NOT: Kemosentezde ETS kullanılır,


oksidatif fosforilasyon yapılır.
Azot Bakterileri

Kükürt
Bakterileri
• Nitrit bakterilerinin amonyağı nitrite dönüştürmesi ve nitrat bakterilerinin nitriti nitrata
dönüştürmeleri birer indirgenme-yükseltgenme tepkimesidir.
• Bakteriler aracılığıyla amonyağın nitrite ve nitritin nitrata dönüştürülmesi süreci
nitrifikasyon olarak isimlendirilir.
• Doğada organik atıkların bozunmasıyla oluşan amonyak, nitritifikasyon sayesinde canlıların
kullanımı için hazır hâle getirilir.
• Bu sayede kemosentetik canlılar azot döngüsünün devamlılığında önemli bir rol oynar.
FOTOSENTEZ ve KEMOSENTEZİN ORTAK ÖZELLİKLERİ

1. İnorganik maddelerden organik madde sentezlenir.
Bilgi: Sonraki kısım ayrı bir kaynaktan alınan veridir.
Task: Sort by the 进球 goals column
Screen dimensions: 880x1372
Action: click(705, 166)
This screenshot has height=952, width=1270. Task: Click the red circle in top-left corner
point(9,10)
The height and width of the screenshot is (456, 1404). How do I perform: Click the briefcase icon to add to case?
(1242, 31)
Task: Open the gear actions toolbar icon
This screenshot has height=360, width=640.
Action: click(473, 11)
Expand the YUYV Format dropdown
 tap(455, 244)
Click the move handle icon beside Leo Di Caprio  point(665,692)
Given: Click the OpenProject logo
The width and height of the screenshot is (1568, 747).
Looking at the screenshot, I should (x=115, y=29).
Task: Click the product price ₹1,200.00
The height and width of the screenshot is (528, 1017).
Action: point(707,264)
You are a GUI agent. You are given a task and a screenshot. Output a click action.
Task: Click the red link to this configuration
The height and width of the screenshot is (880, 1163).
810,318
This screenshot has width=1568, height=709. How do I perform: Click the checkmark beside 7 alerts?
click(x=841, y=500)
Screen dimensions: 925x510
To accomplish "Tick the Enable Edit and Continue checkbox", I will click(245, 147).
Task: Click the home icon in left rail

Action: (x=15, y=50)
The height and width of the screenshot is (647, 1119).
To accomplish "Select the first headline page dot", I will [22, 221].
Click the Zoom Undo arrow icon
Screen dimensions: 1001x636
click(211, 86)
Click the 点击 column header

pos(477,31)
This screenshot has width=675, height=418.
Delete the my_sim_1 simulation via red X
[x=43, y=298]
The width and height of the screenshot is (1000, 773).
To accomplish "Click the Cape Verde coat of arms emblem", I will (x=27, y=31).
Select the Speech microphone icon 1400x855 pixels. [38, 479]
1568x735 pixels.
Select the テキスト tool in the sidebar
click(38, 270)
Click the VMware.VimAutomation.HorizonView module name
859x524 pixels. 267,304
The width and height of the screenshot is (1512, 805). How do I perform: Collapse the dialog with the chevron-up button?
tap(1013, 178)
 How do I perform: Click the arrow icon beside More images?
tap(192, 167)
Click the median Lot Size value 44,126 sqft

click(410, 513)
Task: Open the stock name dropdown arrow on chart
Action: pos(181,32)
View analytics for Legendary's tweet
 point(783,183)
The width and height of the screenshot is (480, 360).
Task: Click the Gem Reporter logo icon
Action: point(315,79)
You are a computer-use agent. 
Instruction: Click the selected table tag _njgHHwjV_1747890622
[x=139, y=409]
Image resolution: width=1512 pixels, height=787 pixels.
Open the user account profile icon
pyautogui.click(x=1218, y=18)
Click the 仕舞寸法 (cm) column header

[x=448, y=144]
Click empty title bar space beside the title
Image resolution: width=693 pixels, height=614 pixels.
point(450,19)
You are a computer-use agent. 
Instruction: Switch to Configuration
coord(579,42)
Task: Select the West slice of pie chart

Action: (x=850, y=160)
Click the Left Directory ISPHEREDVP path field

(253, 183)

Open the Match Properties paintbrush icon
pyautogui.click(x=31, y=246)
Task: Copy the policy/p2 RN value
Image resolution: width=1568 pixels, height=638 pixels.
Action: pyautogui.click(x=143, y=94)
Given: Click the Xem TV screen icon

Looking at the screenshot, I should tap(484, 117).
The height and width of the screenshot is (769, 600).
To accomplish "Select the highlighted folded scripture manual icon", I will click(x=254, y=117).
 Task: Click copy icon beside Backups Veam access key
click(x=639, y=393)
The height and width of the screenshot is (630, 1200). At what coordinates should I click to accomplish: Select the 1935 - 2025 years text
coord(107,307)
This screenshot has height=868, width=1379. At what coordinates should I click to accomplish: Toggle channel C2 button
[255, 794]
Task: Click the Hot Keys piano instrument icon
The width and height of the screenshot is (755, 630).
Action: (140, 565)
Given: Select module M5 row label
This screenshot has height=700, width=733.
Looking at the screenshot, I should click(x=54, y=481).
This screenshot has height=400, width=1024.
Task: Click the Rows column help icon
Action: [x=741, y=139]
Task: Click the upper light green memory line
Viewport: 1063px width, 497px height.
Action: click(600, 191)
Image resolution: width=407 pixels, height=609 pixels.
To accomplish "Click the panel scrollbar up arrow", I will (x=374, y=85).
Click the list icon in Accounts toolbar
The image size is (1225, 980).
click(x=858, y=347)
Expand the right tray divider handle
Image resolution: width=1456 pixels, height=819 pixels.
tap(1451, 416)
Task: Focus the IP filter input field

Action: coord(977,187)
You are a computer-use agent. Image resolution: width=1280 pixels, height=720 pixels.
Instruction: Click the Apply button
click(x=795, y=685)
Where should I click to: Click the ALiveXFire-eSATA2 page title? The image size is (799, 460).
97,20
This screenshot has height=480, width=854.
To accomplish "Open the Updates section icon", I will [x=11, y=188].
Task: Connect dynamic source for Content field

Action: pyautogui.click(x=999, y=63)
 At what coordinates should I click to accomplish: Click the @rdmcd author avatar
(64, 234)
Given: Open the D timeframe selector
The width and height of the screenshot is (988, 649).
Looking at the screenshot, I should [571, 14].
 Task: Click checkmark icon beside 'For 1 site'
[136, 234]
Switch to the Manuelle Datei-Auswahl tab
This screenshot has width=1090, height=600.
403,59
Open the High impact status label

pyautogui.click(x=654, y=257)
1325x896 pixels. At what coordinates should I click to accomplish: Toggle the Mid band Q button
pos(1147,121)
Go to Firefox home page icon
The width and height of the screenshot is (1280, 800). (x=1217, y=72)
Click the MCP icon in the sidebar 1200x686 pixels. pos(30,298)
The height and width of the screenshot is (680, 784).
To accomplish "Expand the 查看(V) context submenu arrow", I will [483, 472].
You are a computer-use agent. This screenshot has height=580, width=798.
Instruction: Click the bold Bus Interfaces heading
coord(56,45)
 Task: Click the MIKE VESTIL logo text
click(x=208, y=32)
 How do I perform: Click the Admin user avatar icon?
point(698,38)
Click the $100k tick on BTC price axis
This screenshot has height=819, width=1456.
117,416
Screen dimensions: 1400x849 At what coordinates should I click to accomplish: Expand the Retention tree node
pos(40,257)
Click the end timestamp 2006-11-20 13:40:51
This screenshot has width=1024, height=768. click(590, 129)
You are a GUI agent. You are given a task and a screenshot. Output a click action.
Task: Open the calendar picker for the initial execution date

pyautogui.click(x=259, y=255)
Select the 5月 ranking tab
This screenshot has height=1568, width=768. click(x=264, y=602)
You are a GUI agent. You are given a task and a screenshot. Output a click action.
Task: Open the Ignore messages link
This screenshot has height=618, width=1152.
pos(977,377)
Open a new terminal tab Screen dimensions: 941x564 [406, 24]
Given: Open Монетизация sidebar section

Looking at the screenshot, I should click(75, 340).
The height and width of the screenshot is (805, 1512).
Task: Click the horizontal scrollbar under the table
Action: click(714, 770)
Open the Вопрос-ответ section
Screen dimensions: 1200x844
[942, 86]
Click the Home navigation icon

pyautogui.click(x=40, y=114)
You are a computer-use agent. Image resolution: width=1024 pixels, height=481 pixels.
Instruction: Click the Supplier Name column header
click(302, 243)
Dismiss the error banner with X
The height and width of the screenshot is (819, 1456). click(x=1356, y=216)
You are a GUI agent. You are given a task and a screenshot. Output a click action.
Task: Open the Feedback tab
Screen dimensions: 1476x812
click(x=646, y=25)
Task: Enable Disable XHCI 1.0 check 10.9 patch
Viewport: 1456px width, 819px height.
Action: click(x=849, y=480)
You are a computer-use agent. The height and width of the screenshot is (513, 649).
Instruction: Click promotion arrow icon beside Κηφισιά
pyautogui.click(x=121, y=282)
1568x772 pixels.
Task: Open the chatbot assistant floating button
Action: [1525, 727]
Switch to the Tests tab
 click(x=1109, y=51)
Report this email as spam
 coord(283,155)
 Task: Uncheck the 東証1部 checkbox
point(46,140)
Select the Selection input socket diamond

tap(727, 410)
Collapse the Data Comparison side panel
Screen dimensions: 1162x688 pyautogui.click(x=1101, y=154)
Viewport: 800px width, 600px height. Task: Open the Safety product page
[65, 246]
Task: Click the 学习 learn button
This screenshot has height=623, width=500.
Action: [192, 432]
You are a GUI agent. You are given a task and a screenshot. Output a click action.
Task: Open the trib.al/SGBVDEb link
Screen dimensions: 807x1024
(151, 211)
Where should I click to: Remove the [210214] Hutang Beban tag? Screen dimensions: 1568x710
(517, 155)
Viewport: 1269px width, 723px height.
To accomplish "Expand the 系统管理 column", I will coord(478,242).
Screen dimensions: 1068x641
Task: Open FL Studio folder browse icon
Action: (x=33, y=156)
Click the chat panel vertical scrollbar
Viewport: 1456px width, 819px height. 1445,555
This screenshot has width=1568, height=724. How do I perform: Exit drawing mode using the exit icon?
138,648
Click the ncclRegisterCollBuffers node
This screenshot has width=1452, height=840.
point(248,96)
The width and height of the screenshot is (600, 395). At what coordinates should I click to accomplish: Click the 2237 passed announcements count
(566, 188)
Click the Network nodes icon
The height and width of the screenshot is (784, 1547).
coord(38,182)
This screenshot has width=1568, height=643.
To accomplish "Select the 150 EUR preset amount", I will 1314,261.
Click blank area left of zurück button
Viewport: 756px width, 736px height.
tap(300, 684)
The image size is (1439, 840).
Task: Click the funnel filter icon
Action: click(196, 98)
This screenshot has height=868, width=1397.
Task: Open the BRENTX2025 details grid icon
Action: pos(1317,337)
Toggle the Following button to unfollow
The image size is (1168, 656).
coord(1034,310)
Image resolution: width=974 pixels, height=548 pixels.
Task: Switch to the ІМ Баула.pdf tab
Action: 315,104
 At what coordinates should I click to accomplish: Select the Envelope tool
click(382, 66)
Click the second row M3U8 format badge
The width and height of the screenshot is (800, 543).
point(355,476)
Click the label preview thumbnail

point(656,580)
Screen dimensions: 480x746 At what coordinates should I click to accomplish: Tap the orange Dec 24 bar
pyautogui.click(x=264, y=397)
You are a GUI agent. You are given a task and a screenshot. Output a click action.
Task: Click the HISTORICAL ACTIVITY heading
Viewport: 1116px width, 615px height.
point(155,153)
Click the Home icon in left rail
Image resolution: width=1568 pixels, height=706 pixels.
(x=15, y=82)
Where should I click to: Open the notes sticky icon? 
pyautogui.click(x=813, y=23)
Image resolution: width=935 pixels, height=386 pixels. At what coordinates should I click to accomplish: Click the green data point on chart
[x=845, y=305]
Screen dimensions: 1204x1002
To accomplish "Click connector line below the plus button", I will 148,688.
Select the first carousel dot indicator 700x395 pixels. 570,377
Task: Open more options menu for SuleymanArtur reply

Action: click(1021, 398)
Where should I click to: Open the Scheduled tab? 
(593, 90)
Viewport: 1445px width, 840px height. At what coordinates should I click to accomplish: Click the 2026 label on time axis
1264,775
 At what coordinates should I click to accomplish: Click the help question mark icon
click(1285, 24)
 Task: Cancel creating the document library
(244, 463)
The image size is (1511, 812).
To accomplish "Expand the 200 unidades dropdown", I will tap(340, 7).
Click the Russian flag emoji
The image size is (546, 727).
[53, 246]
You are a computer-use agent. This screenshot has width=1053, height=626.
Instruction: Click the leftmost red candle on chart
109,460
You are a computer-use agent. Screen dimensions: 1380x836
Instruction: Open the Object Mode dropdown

2. CO2 tüketilir. (CO2 özümlemesi yapılır.)
3. ATP sentezlenir, harcanır.
4. Enzimatik reaksiyonlarla gerçekleşir.
5. ETS görev yapar. NADP+ indirgenir.
6. Oksijensiz ortamlarda gerçekleşebilirler.
7. Hidrojen kaynağı kullanılır.
NOT: H2S ‘ü fotosentez
yapan bakteriler elektron,
kemosentez yapan
bakteriler enerji kaynağı
olarak kullanır.
Kemosentez sayesinde;

• Ortamdaki zararlı maddeler yok edilir. Petrol ile kirlenen su kıyılarına gübre
püskürtülerek kemosentetik bakterilerin çoğalması, dolayısıyla petrolün
parçalanması hızlandırılabilmektedir. Benzer şekilde, atık suların arıtılması
sürecinde açığa çıkan çamura kemosentetik bakteriler ve arkeler ilave edilerek
bu atıkların gübre olarak kullanılabilecek düzeye kadar parçalanması sağlanır.
• Bakteriler ihtiyacı olan besinleri üretir.
• Bitkiler için gerekli bazı tuzlar üretilir.
• Kimyasal enerji kazanılır ve ATP üretilir.
• Doğada birçok maddenin devirli olarak kazanılması sağlanmış olur.
• Kemosentetik mikroorganizmalar uranyum, altın ve bakır gibi madenlerin
cevherlerinden ayrıştırılması (biyomadencilik) işlemlerinde de kullanılmaktadır.